Common aircraft ownership rights

There are no more than two or more persons sharing the responsibility for owning an aircraft. If you distribute the cost of owning an aircraft among several owners, your costs will naturally decrease. The GS and height maintenance with coupling to the GS for fully IFR-capable aircraft for large off-road stays!

Significance for members

Buying an aircraft, whether new or used, is always a significant outlay. Another popular and easy way to mitigate these costs is to share costs with other buyers. Under a co-ownership arrangement, operating costs can be halved or even quartered. The thematic bulletin provides information on how to correctly establish a community or community tenant.

Coownership is a very straightforward notion. There are no more than two or more persons who share the responsibility for the ownership of an aircraft. If you distribute the cost of aircraft ownership among several aircraft owner, your cost will naturally fall. It is the seeming ease of this layout that stimulates a number of aircraft operators to co-ownership.

A co-ownership scheme allows you to choose co-owners and persons whose aircraft needs and flight patterns supplement your own. Co-ownership is often used as an interchangeable word with partnerships. Therefore, a relationship is much more complicated than simply sharing property. So if you only want to divide the ownership of an aircraft with another individual, you are co-owner and not partner.

Coownership regimes exist in different ways. One of the most frequent is renting together. Any other general form of co-ownership is referred to as co-ownership. Collective tenancies are those in which the co-owners are designated as such. They are referred to as co-owners in a community rental agreement. Most importantly, the difference between these two ownership models is related to the disposal of the shares of each co-owner in the event of death.

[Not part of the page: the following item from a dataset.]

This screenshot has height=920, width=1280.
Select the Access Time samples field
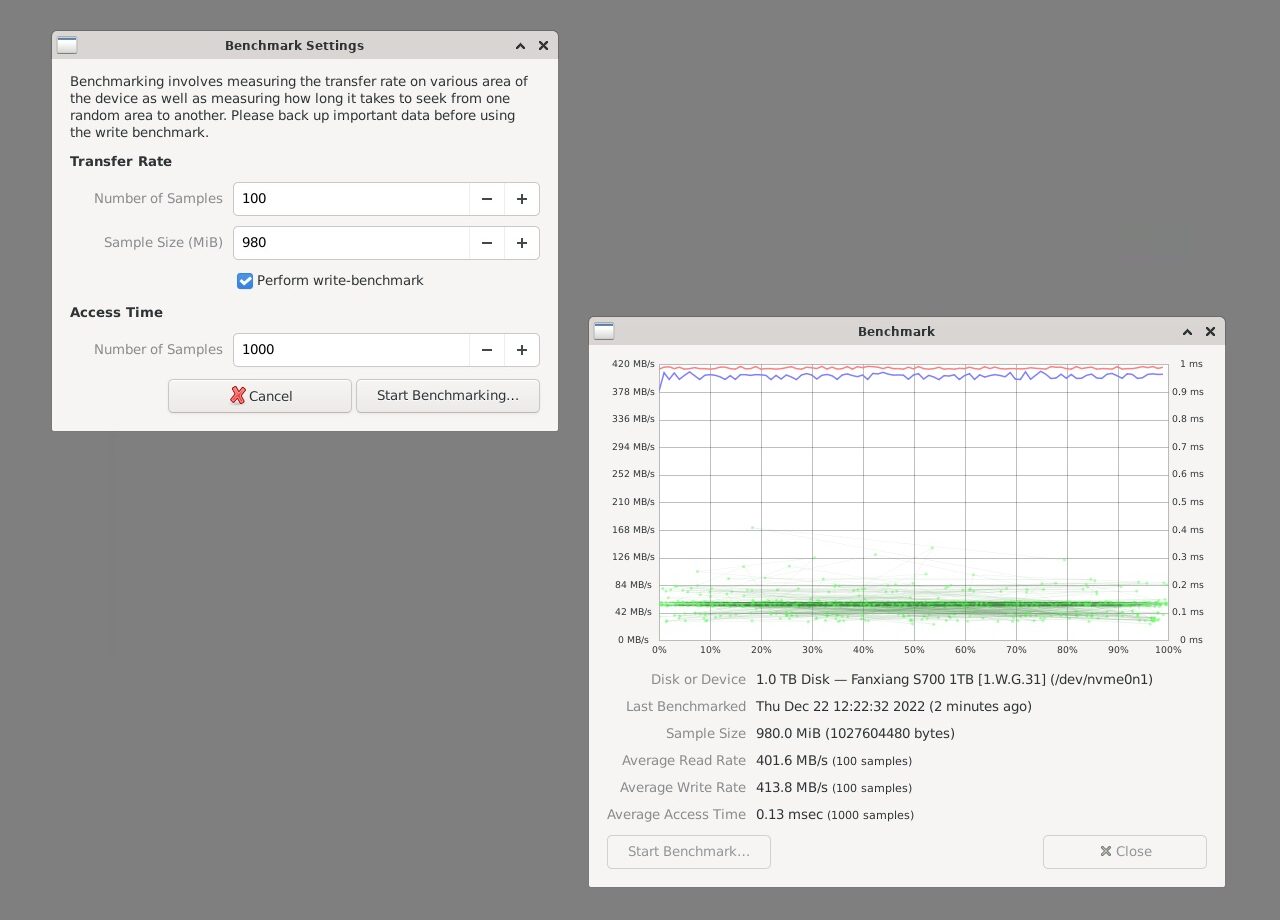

If there is no will, the interest shared by a lessee shall pass to the inheritors of a party in accordance with the lessee's will or national law. Inheritors and co-owners who survive then become shared lessees. Co-ownership, on the other side, is characterised by a right of survival, i.e. the interest of a dead co-owner is transferred to the co-owner or co-owners who survive.

Concerning co-ownership of aircraft, this would mean that if you died, your stake in the aircraft would go directly to your co-owner and not to your inheritors. Most countries assume that a co-ownership agreement is a shared lease and is only regarded as a shared lease if it is expressly made.

The use of the concept of community rental relationship or community rental relationship is not even a clear way of creating a community rental relationship in most States, since humans often use such concepts in a non-technical way to relate to a community rental relationship. Therefore, if, for any purpose, you wish to establish a shared lease, in particular the use of the words co-owner or co-ownership, you should explicitly mention the right to survivor.

As soon as you have decided on a co-ownership regulation, your next important move is to regulate the responsibilities of the individual co-owners. Next thing is to forward this checklist to a lawyer who can design a co-ownership deal that binds all co-owners.